# Semi Auto 223



## rgriffi (Nov 29, 2007)

I am looking for a 223 and i am still a college student and i am looking for a good gun but not that expensive. I was leaning for a bolt action because i was a F class Competion shooter. but now leaning towards a Ruger mini 14 or AR-15. What do you think is best for the money


----------



## saskcoyote (Dec 30, 2006)

I have no experience with the AR-15 but I once owned a Mini-14 in .223. The operative word here is 'once'.

No matter what what type of load I cooked up, I couldn't get it to group better than 3-4 inches at 100 yards, much too big a group if you're shooting at a 150-yard coyote.

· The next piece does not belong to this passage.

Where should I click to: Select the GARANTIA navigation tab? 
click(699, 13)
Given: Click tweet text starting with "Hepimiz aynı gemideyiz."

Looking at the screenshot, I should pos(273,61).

My experience seems to be reflected by others who've owned the Minis. They're fun to shoot but when it comes to accuracy, they just don't cut it. I bought it because I thought it would be the answer to running coyotes. Well, I didn't get any more coyotes than I did with my bolt action, I just burned up a lot more shells.

Good luck and shoot straight (just don't expect to shoot straight with a Mini-14. LOL) Saskcoyote


----------



## People (Jan 17, 2005)

Get the AR-15 you will not be let down. There is so much you can do to it after you have it it is not even funny. You can get different upers as cash allows and you can shoot many calibers from one gun.


----------



## 308 (Jul 10, 2007)

Ar-15's are pretty expensive. $1,000-$1,500 But they are graet guns


----------



## johngfoster (Oct 21, 2007)

Go with the AR-15. Even their lighter barrels are pretty accurate. I have a Bushy 16" M4 profile upper, and with a cheap Bushnell scope and cruddy trigger I'm still able to shoot about 1" @ 100yd with match ammo. You can accurize a mini-14, but it turns out pretty heavy I think. Never tried it and probably won't ever.


----------



## Plainsman (Jul 30, 2003)

Best for the money???? Savage stainless weather warrior.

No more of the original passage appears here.